START Supplied entries
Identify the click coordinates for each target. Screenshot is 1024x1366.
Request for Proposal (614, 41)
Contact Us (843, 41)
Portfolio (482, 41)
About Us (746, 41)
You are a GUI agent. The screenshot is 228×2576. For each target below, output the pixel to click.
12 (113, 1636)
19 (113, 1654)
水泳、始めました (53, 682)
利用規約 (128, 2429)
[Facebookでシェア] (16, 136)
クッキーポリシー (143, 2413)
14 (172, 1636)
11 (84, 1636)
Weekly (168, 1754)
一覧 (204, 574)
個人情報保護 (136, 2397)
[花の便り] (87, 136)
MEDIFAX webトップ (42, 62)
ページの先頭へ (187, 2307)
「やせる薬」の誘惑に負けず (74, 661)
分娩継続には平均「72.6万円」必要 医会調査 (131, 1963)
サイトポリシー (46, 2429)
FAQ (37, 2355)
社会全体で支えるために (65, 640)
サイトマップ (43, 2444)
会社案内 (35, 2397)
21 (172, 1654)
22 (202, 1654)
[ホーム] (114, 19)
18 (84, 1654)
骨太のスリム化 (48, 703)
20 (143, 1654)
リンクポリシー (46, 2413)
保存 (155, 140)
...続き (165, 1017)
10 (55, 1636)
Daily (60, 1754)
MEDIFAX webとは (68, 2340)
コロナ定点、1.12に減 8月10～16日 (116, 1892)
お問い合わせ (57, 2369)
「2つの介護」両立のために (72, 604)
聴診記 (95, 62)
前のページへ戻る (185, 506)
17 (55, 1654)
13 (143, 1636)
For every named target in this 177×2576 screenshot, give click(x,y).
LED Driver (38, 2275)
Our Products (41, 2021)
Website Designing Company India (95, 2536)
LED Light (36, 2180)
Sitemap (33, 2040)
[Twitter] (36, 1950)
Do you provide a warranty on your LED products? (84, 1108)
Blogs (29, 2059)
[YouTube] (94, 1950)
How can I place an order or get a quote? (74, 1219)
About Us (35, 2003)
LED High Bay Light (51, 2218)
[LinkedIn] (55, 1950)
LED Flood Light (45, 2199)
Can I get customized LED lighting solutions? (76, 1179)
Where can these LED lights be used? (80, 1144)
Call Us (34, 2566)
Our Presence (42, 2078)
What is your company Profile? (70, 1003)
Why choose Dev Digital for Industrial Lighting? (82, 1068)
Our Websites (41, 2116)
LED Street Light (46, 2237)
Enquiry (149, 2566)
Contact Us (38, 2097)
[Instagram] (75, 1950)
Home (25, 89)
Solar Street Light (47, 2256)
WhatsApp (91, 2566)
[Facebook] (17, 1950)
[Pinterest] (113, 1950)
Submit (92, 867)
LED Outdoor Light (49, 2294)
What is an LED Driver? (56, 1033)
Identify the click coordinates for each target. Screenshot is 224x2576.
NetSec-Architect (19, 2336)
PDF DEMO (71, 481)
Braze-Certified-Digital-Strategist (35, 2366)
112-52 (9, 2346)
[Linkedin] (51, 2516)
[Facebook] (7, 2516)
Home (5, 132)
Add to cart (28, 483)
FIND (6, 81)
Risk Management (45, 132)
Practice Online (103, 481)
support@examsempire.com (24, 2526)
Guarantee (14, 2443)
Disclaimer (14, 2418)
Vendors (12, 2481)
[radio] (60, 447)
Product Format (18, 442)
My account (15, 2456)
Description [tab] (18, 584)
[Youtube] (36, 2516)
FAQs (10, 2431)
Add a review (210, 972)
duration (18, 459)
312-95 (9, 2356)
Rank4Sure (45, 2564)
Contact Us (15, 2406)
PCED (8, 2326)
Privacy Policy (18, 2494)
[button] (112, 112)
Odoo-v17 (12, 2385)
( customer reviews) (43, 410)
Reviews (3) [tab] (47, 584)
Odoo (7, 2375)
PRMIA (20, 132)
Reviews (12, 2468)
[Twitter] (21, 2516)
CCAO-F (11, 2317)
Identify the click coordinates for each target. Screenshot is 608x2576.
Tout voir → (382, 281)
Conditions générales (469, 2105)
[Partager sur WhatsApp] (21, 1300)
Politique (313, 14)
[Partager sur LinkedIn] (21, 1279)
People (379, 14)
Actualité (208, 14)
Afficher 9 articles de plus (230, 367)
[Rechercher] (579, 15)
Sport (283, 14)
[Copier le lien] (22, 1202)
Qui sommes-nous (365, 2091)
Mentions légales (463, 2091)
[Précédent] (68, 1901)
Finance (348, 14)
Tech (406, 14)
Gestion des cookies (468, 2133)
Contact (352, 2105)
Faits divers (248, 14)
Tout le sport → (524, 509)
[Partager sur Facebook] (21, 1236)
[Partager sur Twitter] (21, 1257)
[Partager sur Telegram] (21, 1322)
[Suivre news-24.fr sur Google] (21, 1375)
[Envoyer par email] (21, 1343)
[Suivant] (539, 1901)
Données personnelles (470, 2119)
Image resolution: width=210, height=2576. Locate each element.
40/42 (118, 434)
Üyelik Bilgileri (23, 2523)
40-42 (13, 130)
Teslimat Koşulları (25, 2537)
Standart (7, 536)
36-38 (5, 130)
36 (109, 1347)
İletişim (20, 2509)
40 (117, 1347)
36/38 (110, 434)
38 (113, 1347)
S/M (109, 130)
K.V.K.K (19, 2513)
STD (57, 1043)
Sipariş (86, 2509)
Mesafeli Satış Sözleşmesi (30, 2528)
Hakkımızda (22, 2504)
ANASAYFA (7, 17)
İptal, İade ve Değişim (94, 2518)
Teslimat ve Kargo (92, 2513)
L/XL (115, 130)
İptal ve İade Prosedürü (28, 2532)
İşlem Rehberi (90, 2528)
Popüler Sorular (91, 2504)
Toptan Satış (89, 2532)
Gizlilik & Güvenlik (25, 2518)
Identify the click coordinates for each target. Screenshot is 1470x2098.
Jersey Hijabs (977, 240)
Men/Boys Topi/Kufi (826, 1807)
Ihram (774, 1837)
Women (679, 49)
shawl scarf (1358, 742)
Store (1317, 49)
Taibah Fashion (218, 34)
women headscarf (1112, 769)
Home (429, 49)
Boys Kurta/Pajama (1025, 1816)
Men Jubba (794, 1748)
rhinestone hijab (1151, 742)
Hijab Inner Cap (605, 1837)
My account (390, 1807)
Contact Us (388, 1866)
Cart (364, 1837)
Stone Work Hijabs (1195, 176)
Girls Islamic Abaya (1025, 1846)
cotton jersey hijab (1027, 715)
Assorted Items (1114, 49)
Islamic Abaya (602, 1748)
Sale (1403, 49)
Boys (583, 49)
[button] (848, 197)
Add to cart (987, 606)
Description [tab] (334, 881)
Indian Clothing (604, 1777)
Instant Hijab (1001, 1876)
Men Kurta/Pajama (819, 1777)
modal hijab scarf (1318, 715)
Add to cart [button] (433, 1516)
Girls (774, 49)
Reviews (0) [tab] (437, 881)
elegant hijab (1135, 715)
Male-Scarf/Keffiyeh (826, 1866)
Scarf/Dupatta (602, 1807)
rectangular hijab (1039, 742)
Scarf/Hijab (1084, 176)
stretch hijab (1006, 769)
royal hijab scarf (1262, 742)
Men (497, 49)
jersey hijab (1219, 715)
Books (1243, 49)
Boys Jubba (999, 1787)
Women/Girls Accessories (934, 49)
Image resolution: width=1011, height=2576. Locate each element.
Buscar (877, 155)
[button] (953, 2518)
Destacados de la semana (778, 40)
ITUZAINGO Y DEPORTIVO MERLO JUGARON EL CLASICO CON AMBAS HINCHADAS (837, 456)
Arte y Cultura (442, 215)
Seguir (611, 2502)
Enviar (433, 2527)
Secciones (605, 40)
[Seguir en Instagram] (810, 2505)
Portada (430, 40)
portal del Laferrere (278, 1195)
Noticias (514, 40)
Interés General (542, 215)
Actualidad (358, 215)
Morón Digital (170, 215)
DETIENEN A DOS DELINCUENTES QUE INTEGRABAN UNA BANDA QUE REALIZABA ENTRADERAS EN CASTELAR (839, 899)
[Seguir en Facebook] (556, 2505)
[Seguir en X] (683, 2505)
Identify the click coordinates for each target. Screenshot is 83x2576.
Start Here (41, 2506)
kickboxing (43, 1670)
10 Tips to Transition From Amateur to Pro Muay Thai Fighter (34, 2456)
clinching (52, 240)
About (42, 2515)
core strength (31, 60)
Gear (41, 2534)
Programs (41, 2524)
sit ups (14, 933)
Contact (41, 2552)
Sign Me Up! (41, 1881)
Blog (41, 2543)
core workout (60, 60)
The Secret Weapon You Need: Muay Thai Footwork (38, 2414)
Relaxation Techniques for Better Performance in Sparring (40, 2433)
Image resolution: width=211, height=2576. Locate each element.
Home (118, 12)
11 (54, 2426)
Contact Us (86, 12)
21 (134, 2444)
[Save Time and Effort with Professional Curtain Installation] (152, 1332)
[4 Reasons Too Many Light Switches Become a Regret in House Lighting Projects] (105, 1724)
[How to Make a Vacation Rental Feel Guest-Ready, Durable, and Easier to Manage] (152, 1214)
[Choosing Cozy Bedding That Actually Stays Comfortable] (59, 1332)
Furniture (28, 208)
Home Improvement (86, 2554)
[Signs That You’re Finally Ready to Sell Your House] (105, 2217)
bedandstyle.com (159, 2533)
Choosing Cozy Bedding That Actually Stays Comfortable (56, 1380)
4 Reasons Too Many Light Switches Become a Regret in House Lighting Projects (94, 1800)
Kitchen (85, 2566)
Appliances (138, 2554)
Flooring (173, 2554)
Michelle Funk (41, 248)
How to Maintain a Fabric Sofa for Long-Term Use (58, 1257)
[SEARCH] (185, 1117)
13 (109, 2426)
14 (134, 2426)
END Supplied entries
» What to work on:
Leave out every line after the one with "13 (143, 1636)". Reproduce the material above exactly from its first line through that line.

» Solved exercise:
Identify the click coordinates for each target. Screenshot is 1024x1366.
Request for Proposal (614, 41)
Contact Us (843, 41)
Portfolio (482, 41)
About Us (746, 41)
You are a GUI agent. The screenshot is 228×2576. For each target below, output the pixel to click.
12 (113, 1636)
19 (113, 1654)
水泳、始めました (53, 682)
利用規約 (128, 2429)
[Facebookでシェア] (16, 136)
クッキーポリシー (143, 2413)
14 (172, 1636)
11 (84, 1636)
Weekly (168, 1754)
一覧 (204, 574)
個人情報保護 (136, 2397)
[花の便り] (87, 136)
MEDIFAX webトップ (42, 62)
ページの先頭へ (187, 2307)
「やせる薬」の誘惑に負けず (74, 661)
分娩継続には平均「72.6万円」必要 医会調査 (131, 1963)
サイトポリシー (46, 2429)
FAQ (37, 2355)
社会全体で支えるために (65, 640)
サイトマップ (43, 2444)
会社案内 (35, 2397)
21 (172, 1654)
22 (202, 1654)
[ホーム] (114, 19)
18 (84, 1654)
骨太のスリム化 (48, 703)
20 (143, 1654)
リンクポリシー (46, 2413)
保存 (155, 140)
...続き (165, 1017)
10 (55, 1636)
Daily (60, 1754)
MEDIFAX webとは (68, 2340)
コロナ定点、1.12に減 8月10～16日 (116, 1892)
お問い合わせ (57, 2369)
「2つの介護」両立のために (72, 604)
聴診記 (95, 62)
前のページへ戻る (185, 506)
17 (55, 1654)
13 (143, 1636)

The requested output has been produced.